The First Sex is a 1971 book by the American librarian Elizabeth Gould Davis, considered part of the second wave of feminism. In the book, Gould Davis aimed to show that early human society consisted of matriarchal "queendoms" based around worship of the "Great Goddess", and characterised by pacifism and democracy. Gould Davis argued that the early matriarchal societies attained a high level of civilization, which was largely wiped out as a result of the "patriarchal revolution". She asserted that patriarchy introduced a new system of society, based on property rights rather than human rights, and worshipping a stern and vengeful male deity instead of the caring and nurturing Mother Goddess.

These views of Gould Davis on a Great Goddess predominating in Neolithic Europe and the Near East are similar to those made by a number of writers in the early and mid 20th-century, including Eric Neumann, Thorstein Veblen, Merlin Stone, Robert Graves, Marija Gimbutas, J. J. Bachofen, Walter Burket, James Mellart, Robert Briffault.

Although many of her views are considered unsupported by most anthropologists and archaeologists today, a number of writers have continued to develop the themes that Gould Davis originated.

==Synopsis==

===The "Gynecocratic" World===
In the first part of The First Sex, Gould Davis used evidence from archaeology and anthropology to support a theory of matriarchal prehistory.

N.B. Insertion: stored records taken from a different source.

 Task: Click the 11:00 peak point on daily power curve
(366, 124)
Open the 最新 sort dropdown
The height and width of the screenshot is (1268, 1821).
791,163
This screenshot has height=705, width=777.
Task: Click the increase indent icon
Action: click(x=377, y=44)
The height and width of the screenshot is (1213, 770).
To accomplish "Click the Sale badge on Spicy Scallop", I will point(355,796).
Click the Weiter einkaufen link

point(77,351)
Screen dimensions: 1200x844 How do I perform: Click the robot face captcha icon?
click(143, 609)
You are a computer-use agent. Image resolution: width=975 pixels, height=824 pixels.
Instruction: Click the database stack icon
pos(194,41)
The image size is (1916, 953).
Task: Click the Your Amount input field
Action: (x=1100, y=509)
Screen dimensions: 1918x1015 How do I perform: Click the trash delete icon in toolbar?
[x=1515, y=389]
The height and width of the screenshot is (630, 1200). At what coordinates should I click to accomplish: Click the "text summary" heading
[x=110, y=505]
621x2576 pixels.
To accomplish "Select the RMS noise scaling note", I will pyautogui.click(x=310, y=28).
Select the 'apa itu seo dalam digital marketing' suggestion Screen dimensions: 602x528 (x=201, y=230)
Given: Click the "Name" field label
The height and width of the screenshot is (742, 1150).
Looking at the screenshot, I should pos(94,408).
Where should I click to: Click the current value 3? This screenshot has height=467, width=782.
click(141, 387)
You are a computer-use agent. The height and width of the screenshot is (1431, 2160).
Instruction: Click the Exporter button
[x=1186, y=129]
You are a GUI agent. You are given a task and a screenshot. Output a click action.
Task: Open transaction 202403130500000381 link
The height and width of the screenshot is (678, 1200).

The chapters in this section of the book focus on individual parts of the evidence for peaceful matriarchal queendoms: three are titled "Mythology Speaks", "Anthropology Speaks" and "Archaeology Speaks". Gould Davis said that the "loss of paradise" when the "Great Goddess" was replaced by a vengeful male deity is the theme of all surviving myth. She argued that evidence from the Neolithic site at Çatalhöyük showed there to be no wars or even violent death, and that even physical injury to animals may not have been permissible there. She pointed to other parts of the Mediterranean in which female tombs are preserved more carefully than male ones, and took this to be evidence of female primacy. In "Anthropology Speaks", Gould Davis focused on taboos, chiefly incest, and aimed to show how taboos against brother-sister relationships acted to protect women against violent men. She also argued that menstrual blood was originally sacred rather than polluting or "unclean", and that only when people began to eat meat did men become bigger than women, because of selection of weak women by men.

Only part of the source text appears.